Defining the “first team” – and why it’s so often forgotten
The First Team isn’t the one that reports into you. It’s the one you sit on: the executive leadership team collectively responsible for the direction, cohesion, and performance of the entire enterprise.
When leaders define their primary team as their business unit, it naturally leads to protectionism, misaligned priorities, and limited collaboration. It’s not malicious—it’s adaptive. As complexity rises, so does the gravitational pull toward local wins, budget protection, and headcount defense.
But the cost of that mindset is real.

The hidden cost of siloed leadership
When business units operate in isolation, organizations lose their ability to move as one. Strategies stall. Resources are under-leveraged. Trust weakens. And execution slows.
According to Havard Business Review, more than 80% of executives acknowledge silos in their organization, and 97% say those silos negatively impact growth. These aren’t mid-level issues. They originate and can be resolved at the top.
What high-functioning leadership teams do differently
At Perpetual, our work centers around helping senior teams reset what it means to lead—together. Through our t3® framework, we explore six attributes of high-performing teams, including clarity, trust, empowerment, and alignment.
The most effective leadership teams aren’t just strong individually – they’re aligned collectively. They think like owners of the enterprise, not just operators of their unit. They hold each other accountable. They debate openly. And they prioritize what’s best for the organization over what’s convenient for their corner of it.

Rebuilding first team thinking
Here’s how aligned leadership teams start to shift the dynamic:
- Anchor around a shared ambition – Create a forward-looking vision that requires interdependence and shared success.

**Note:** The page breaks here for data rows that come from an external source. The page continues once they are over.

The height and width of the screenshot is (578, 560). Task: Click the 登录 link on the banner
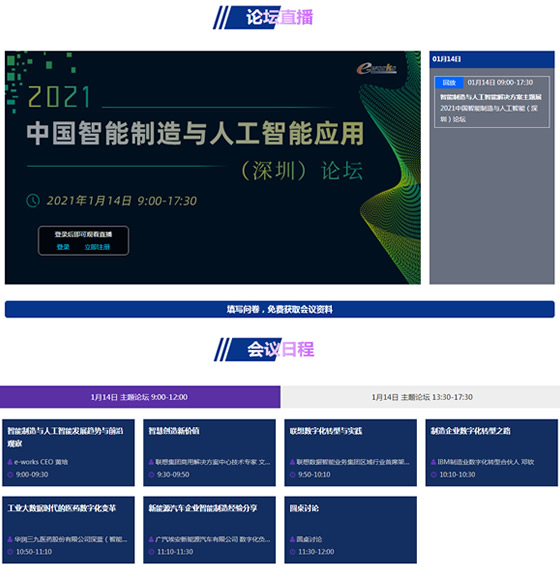[63, 247]
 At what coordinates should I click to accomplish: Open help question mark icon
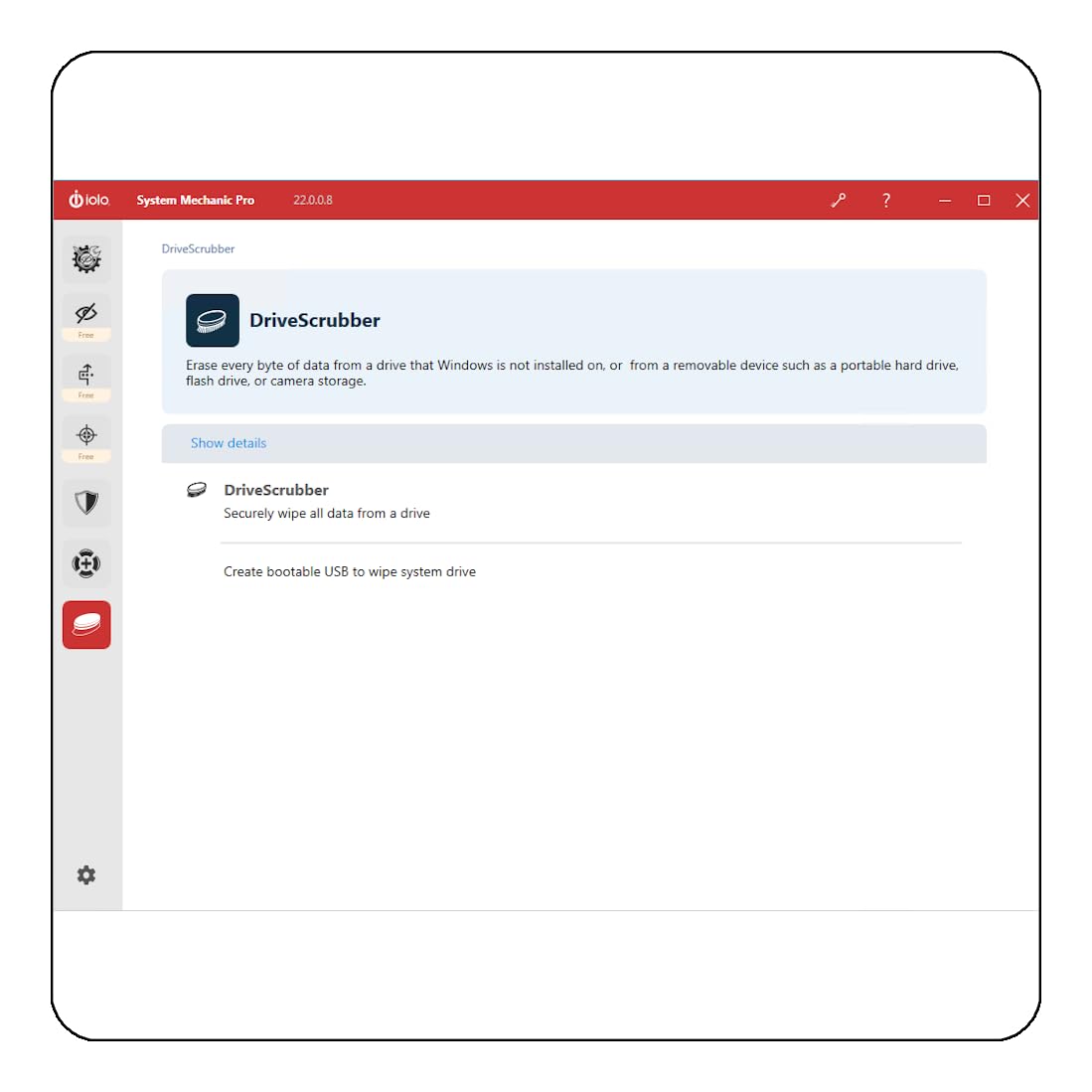coord(886,201)
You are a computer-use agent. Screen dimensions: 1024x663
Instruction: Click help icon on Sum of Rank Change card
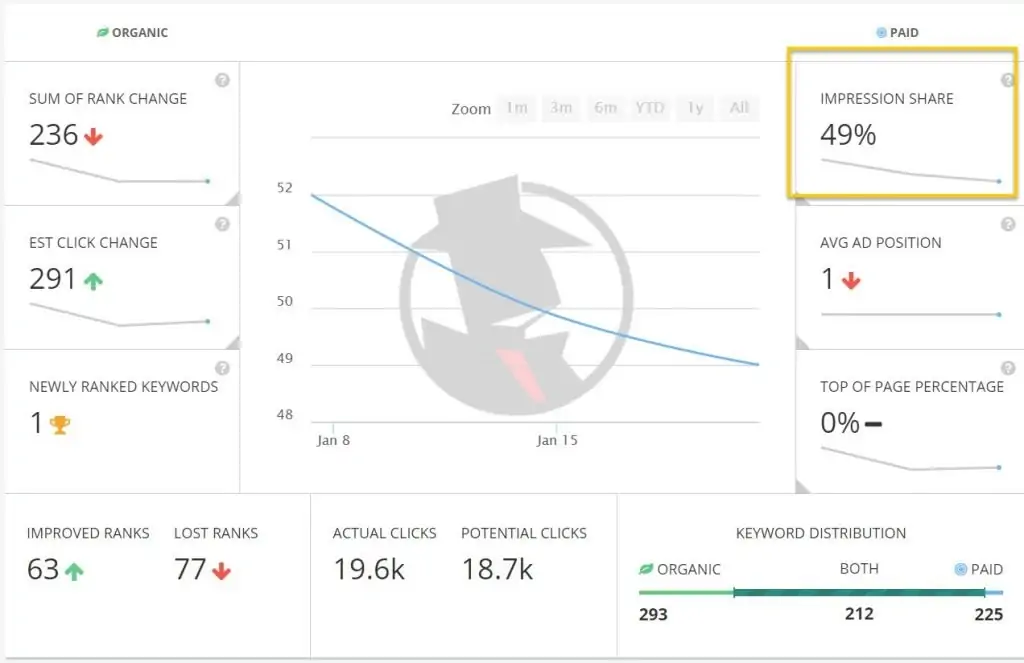point(222,80)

- Create space for real debate – Use leadership forums to surface tension, align priorities, and make decisions as one team.
- Clarify roles and mutual accountabilities – Define not just what leaders own, but what they owe each other.

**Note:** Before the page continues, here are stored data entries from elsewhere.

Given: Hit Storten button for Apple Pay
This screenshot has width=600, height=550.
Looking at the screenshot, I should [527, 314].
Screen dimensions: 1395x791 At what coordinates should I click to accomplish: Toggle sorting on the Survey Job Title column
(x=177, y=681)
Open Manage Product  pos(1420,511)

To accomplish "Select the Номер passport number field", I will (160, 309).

- Invest in relational trust – Encourage leaders to understand one another as humans, not just roles.
- Model enterprise curiosity – Shift from “What’s best for my business unit?” to “What does the enterprise need most from me right now?”
Our role in the journey
Perpetual partners with leadership teams to realign around their true First Team. Using our t3® diagnostic, experiential team coaching, and targeted leadership labs, we help uncover where drift has set in—and co-create solutions that reinforce cohesion and clarity.
We don’t bring a one-size-fits-all answer. Instead, we bring structure, evidence, and partnership to help teams lead at the level their business now requires.
Final thought
If your executive team is optimized for business unit performance at the expense of enterprise goals, you’re not just leaving value on the table—you’re compromising long-term health.
Ask your leadership team: Who do you consider your First Team?
Their answer might be the clearest signal of alignment you’ll get.